Fast Laplacian Eigenmaps in python
Open-source Laplacian Eigenmaps for dimensionality reduction of large data in python. Comes with an wrapper for NMSlib to compute approximate-nearest-neighbors. Performs several times faster than the default scikit-learn implementation.
Installation
You'll need NMSlib for using this package properly. Installing it with no binaries is recommended if your CPU supports advanced instructions (it problably does):
pip3 install --no-binary :all: nmslib
# Along with requirements:
pip3 install numpy pandas scipy scikit-learn
Then you can install this package with pip:
pip3 install fastlapmap
Usage
See the following example with the handwritten digits data. Here, I visually compare results from the scikit-learn Laplacian Eigenmaps implementation to those from my implementation.

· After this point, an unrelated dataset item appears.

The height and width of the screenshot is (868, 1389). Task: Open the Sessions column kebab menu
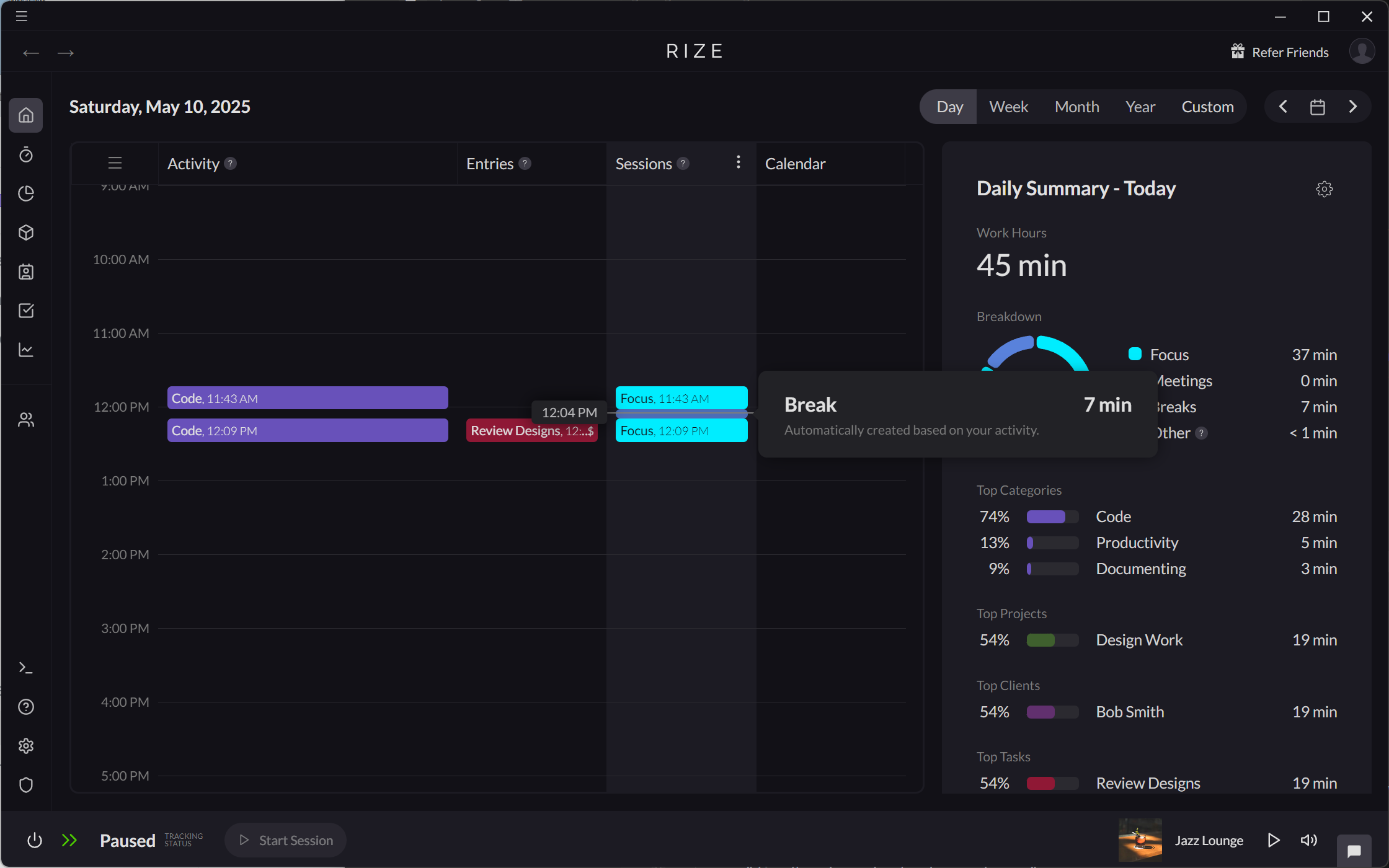click(738, 162)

Note that this implementation contains two similarity-learning algorithms: anisotropic diffusion maps and fuzzy simplicial sets.
# Import libraries
import numpy as np
import matplotlib.pyplot as plt
from sklearn.manifold import SpectralEmbedding
from fastlapmap import LapEigenmap
# Load some data
from sklearn.datasets import load_digits
digits = load_digits()
data = digits.data
# Define hyperparameters
N_EIGS=2
N_NEIGHBORS=10
N_JOBS=10
sk_se = SpectralEmbedding(n_components=N_EIGS, n_neighbors=N_NEIGHBORS, n_jobs=N_JOBS).fit_transform(data)
flapmap_diff = LapEigenmap(data, n_eigs=2, similarity='diffusion', norm_laplacian=True, k=N_NEIGHBORS, n_jobs=N_JOBS)

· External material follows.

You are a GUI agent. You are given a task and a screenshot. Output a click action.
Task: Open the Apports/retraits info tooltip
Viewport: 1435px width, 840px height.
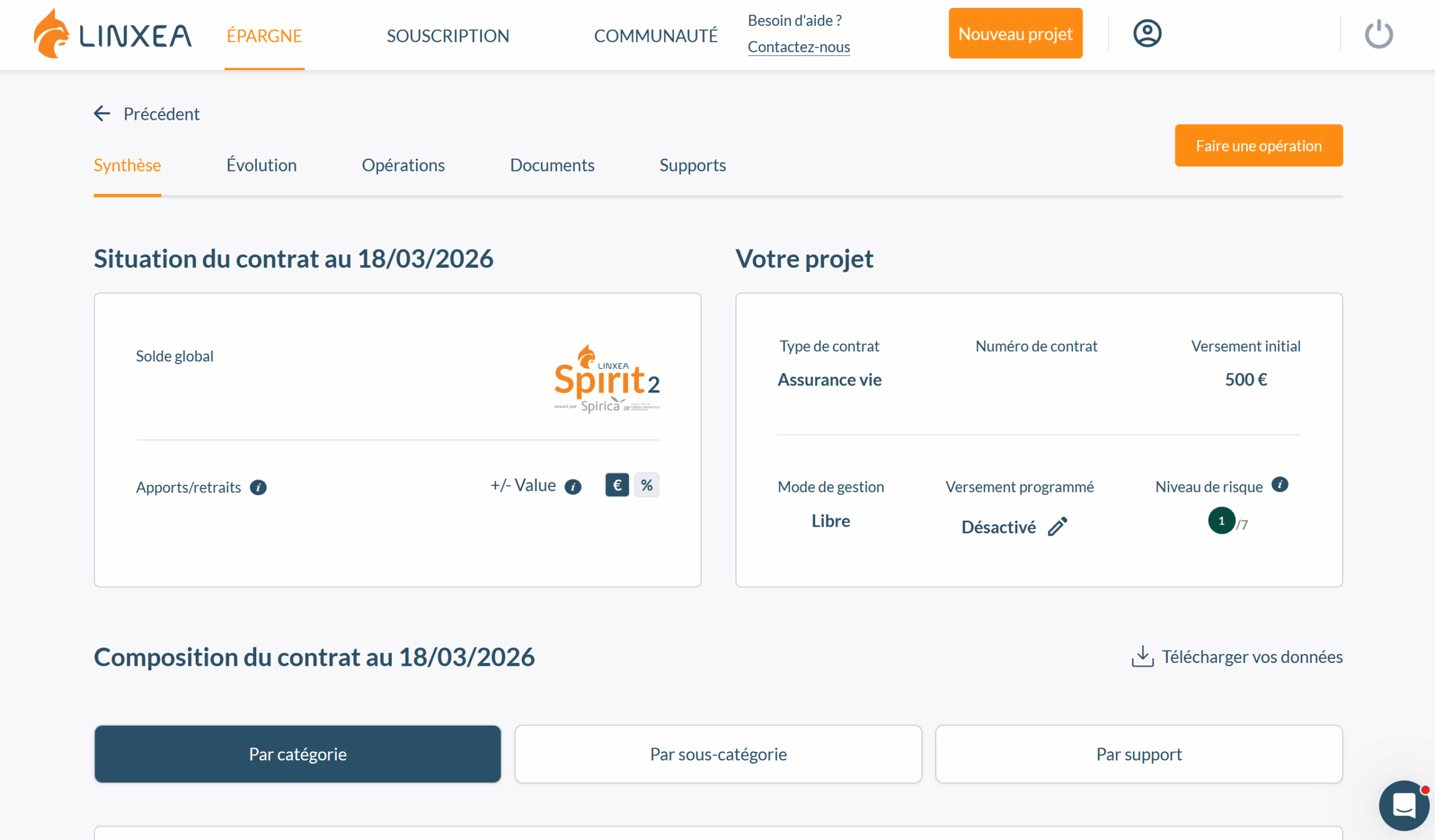coord(258,487)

flapmap_fuzzy = LapEigenmap(data, n_eigs=2, similarity='fuzzy', norm_laplacian=True, k=N_NEIGHBORS, n_jobs=N_JOBS)
fig, (ax1, ax2, ax3) = plt.subplots(1, 3)
fig.suptitle('Handwritten digits data:', fontsize=24)

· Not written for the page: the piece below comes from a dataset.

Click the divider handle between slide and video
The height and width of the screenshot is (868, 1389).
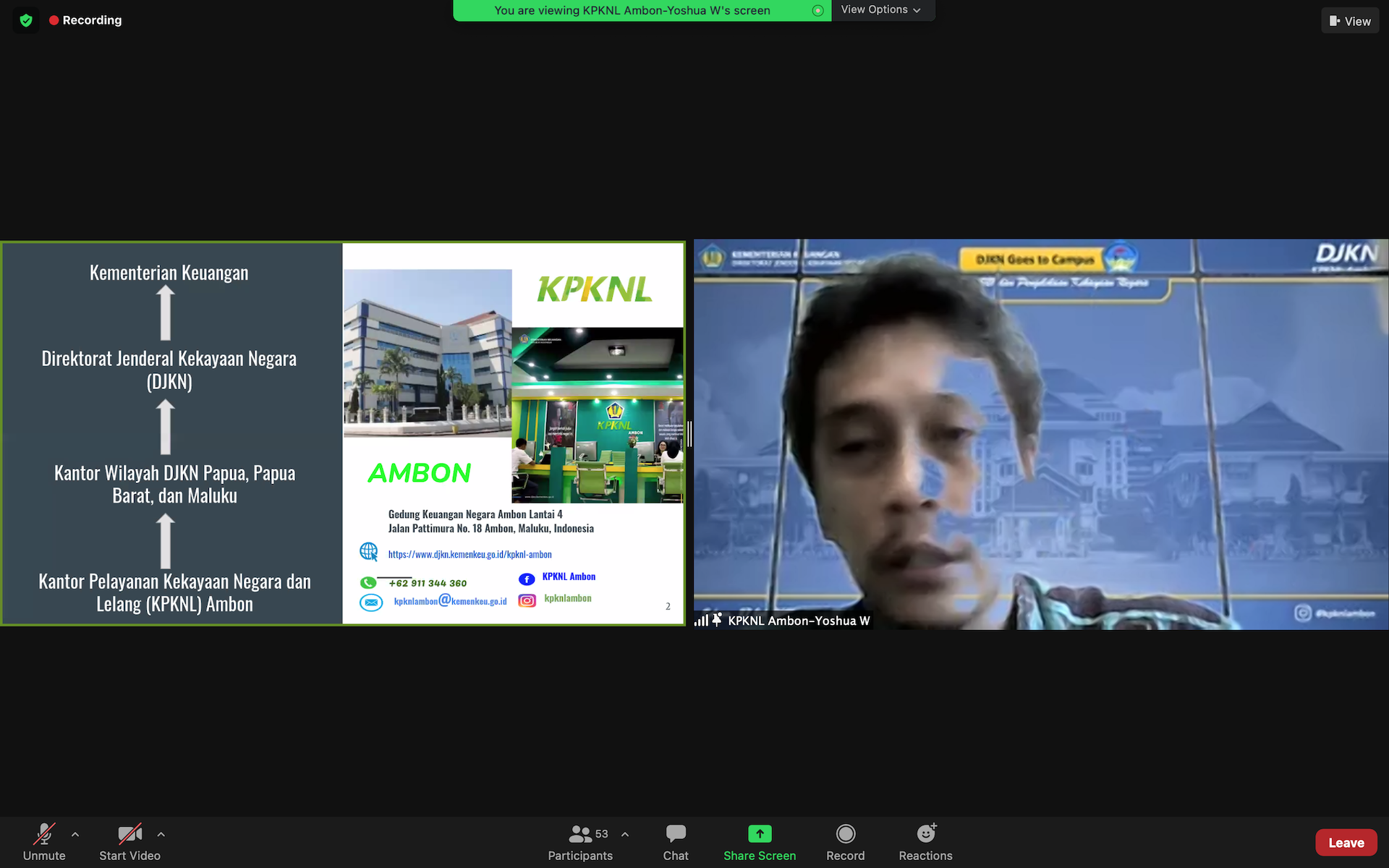[689, 434]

ax1.scatter(sk_se[:, 0], sk_se[:, 1], c=digits.target, cmap='Spectral', s=5)
ax1.set_title('Sklearn\'s Laplacian Eigenmaps', fontsize=20)
ax2.scatter(flapmap_diff[:, 0], flapmap_diff[:, 1], c=digits.target, cmap='Spectral', s=5)
ax2.set_title('Fast Laplacian Eigenmaps with diffusion harmonics', fontsize=20)
ax3.scatter(flapmap_fuzzy[:, 0], flapmap_fuzzy[:, 1], c=digits.target, cmap='Spectral', s=5)
ax3.set_title('Fast Laplacian Eigenmaps with fuzzy simplicial sets', fontsize=20)
plt.show()
As we can see, results are nearly identical.
Benchmark
See the runtime comparison between this implementation and scikit-learn:
## Load benchmark function:
from fastlapmap.benchmark import runtime_benchmark
# Load data
from sklearn.datasets import load_digits
digits = load_digits()
data = digits.data
# Define hyperparameters
N_EIGS = 2
N_NEIGHBORS = 10
N_JOBS = 10
SIZES = [1000, 5000, 10000, 25000, 50000, 100000]
N_RUNS = 3
runtime_benchmark(data,
n_eigs=N_EIGS,
n_neighbors=N_NEIGHBORS,
n_jobs=N_JOBS,
sizes=SIZES,
n_runs=N_RUNS)
As you can see, the diffusion harmoics model is the fastest, followed closely by fuzzy simplicial sets. Both outperform scikit-learn default implementation and escalate linearly with sample size.